- YOUR ASSIGNMENT
Every line of the material that includes the word "arrow" is to be shown.

- THE INPUT
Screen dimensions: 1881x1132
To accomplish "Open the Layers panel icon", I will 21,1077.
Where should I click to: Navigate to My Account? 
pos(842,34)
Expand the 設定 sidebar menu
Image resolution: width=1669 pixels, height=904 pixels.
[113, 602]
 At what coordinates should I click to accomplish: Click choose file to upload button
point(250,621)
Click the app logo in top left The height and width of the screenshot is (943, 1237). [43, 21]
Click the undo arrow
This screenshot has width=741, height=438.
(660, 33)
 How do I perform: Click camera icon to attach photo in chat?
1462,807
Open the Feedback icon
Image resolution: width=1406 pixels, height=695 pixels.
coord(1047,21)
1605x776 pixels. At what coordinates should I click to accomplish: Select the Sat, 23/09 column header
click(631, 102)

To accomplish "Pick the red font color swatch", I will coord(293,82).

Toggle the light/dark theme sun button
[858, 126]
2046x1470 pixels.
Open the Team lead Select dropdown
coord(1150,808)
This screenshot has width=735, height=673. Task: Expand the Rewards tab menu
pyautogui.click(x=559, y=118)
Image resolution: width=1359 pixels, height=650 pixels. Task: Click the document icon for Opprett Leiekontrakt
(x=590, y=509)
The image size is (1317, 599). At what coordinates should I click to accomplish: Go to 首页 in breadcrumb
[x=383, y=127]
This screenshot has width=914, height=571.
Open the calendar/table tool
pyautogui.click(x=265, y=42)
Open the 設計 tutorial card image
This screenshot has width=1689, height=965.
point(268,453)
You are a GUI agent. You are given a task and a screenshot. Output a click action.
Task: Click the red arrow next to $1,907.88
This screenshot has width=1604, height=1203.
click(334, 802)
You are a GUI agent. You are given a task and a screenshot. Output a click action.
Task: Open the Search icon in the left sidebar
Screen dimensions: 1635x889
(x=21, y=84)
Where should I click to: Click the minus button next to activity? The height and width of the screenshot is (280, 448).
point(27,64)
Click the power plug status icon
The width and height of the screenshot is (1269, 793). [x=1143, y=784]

- OUTPUT
Click the undo arrow
Task: Click the red arrow next to $1,907.88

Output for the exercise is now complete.